Board index » cppbuilder » extracting e-mail strings (function works but have to be updated...)

extracting e-mail strings (function works but have to be updated...)


2003-08-19 01:59:04 AM
cppbuilder19
hi dear builders,
I got a question, I use the below function to extract e-mail adresses from a
Memo->Text..
it works fine BUT only if the mails are from a website..because the
beginning string is "mailto:"
my problem is, how can I extract ALL available e-mails that are NOT
containing a beginning
"mailto:" string ??
the problem is that it should start with a space " " than (can have) a first
"." for separating
first name / second name, than the "@", than another "." (or maybe more !!!
like subdomains does have..)
I getting crazy because using AnsiPos( ) will be totaly wired for handling
so much...is there maybe a nicer way ??
for example here are diffrent e-mails I need to extract:
________________________________________________
XXXX@XXXXX.COM // realy ease one..
XXXX@XXXXX.COM // little bit difficult...
XXXX@XXXXX.COM // even more difficult...
________________________________________________
One more problem is that the e-mail string CAN begin AND end
with several delimiters (not only a space " ")
here's a sample:
________________________________________________
.... give Thomas a replay on( XXXX@XXXXX.COM ) !!....
________________________________________________
So how you see beginning and ending spaces " " cannot be the true solution..
Can someone PLEASE help to solve this problem ???
Oren
/***********************************************/
int retrieve_mailtos(TMemo *Memo, char *text)
{
int count; char *ptr = strstr(text, "mailto:");
while(ptr)
{
ptr += strlen("mailto:");
char *quote = strchr(ptr,'\"');
if (! quote) break; *quote = '\0';
Memo->Lines->Add(ptr);
*quote = '\"'; count++;
ptr = strstr(ptr, "mailto:");
}
return count;
}
void __fastcall TfrmStringDetails::EMailAdressen_extrahieren1Click( TObject
*Sender)
{
frmExtract_Window->Show();
frmExtract_Window->Caption = "Folgende E-Mail Adressen wurden
extrahiert...";
int textlength = Memo1->Text.Length();
char *text = new char [textlength+100];
strncpy(text, frmStringDetails->Memo1->Text.c_str(), textlength);
text[textlength] = '\0';
frmExtract_Window->txtExtract->Clear();
retrieve_mailtos(frmExtract_Window->txtExtract, text);
delete text;
}
 
 

Re:extracting e-mail strings (function works but have to be updated...)

"Oren \(Halvani.de\)" < XXXX@XXXXX.COM >wrote:
Quote
[...] my problem is, how can I extract ALL available e-mails
that are NOT containing a beginning "mailto:" string ??
What you propose to do is a very large task.
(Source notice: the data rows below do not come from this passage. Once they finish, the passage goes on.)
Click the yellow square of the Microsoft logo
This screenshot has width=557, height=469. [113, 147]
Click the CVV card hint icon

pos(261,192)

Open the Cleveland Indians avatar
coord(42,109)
In essence, to work correctly, you have to validate selected text as an address. As you have 'begun' to realize, the formats vary widely.
One example that you missed includes comments:
no( don't even think of ) XXXX@XXXXX.COM
Further more, within the comments, you can have what would
normally be invalid email address characters.
or
"This could be a valid address"@no( may your children have warts )spam.com
Another possibility is to replace the domain name with an IP address:
nospam@[216.80.243.82]
Have a look at this article and decide if you truely want to parse out all valid addresses.
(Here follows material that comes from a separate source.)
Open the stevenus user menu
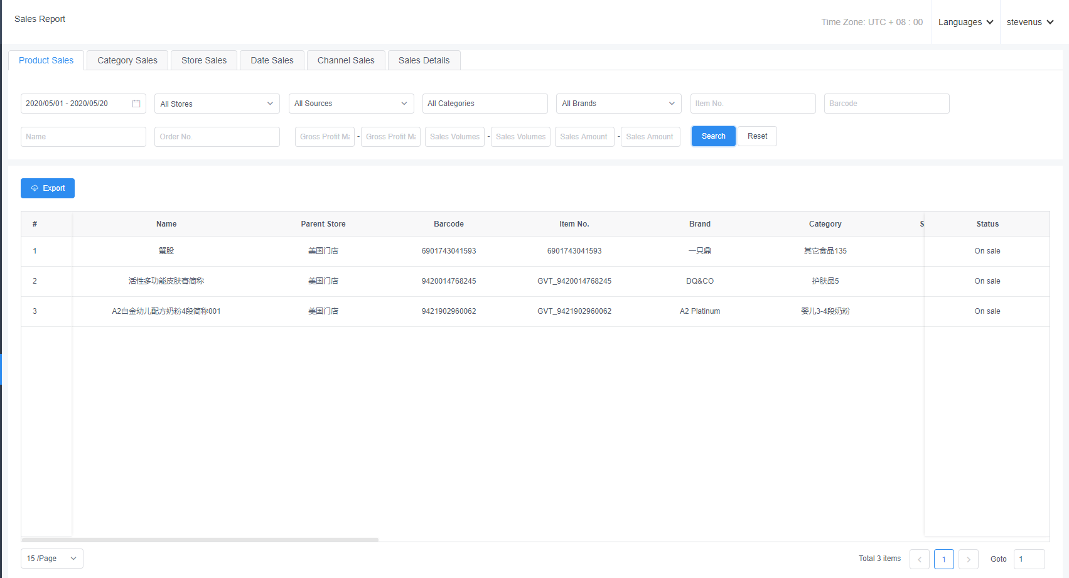The image size is (1069, 578). (1029, 22)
www.ietf.org/rfc/rfc0822.txt
If you decide that you're going to continue, here's some code
that I grabbed of the web a while ago. It's not in C++ but
it's easy enough to read and should get you started.
~ JD
/* The following is the list of known TLDs that an e-mail address must end with. */
var knownDomsPat=/^(com|net|org|edu|int|mil|gov|arpa|biz|aero|name|coop|info|pro|museum)$/;
/* The following pattern is used to check if the entered e-mail address
fits the user@domain format. It also is used to separate the username
from the domain. */
var emailPat=/^(.+)@(.+)$/;
/* The following string represents the pattern for matching all special
characters. We don't want to allow special characters in the address.
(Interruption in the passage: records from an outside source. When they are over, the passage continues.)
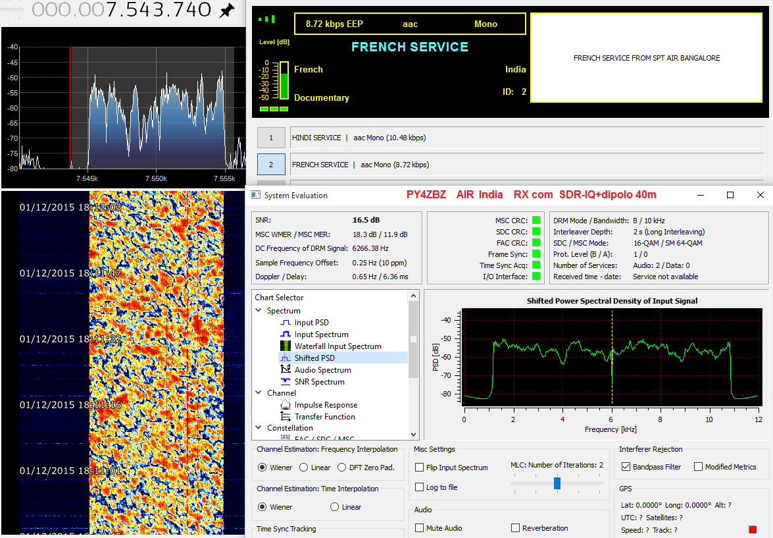Select the SNR Spectrum chart icon
Viewport: 773px width, 538px height.
coord(286,382)
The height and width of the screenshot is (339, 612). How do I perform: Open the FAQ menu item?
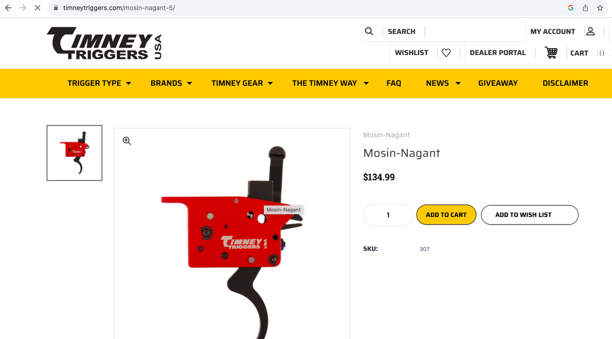pos(393,83)
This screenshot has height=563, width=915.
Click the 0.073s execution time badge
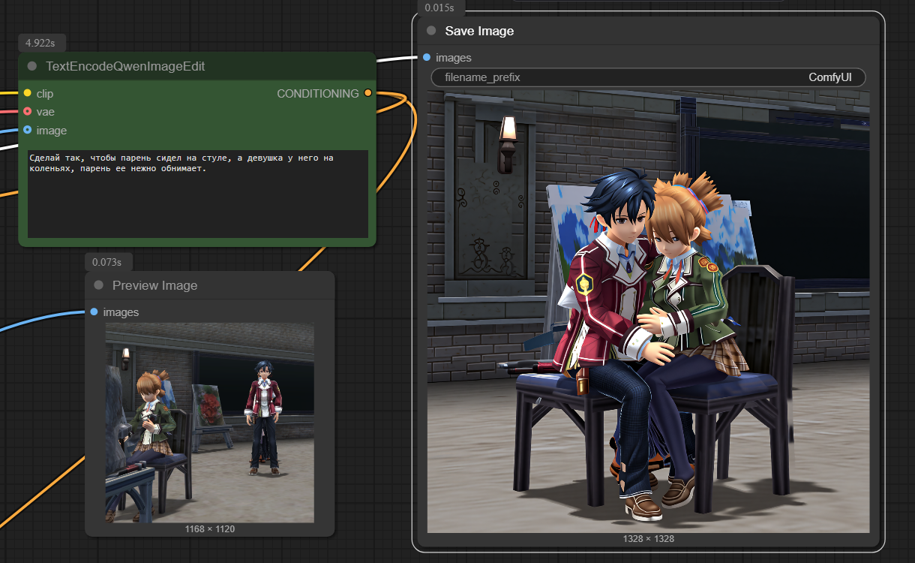[108, 262]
These characters include ( ) <>@ , ; : \ " . [ ] */
var specialChars="\\(\\)><@,;:\\\\\\\"\\.\\[\\]";
/* The following string represents the range of characters allowed in a
username or domainname. It really states which chars aren't allowed.*/
var validChars="\[^\\s" + specialChars + "\]";
/* The following pattern applies if the "user" is a quoted string (in
which case, there are no rules about which characters are allowed
and which aren't; anything goes). E.g. "jiminy cricket"@disney.com
is a legal e-mail address. */
var quotedUser="(\"[^\"]*\")";
/* The following pattern applies for domains that are IP addresses,
rather than symbolic names. E.g. joe@[123.124.233.4] is a legal
e-mail address. NOTE: The square brackets are required. */
var ipDomainPat=/^\[(\d{1,3})\.(\d{1,3})\.(\d{1,3})\.(\d{1,3})\]$/;
/* The following string represents an atom (basically a series of non-special characters.) */
var atom=validChars + '+';
/* The following string represents one word in the typical username.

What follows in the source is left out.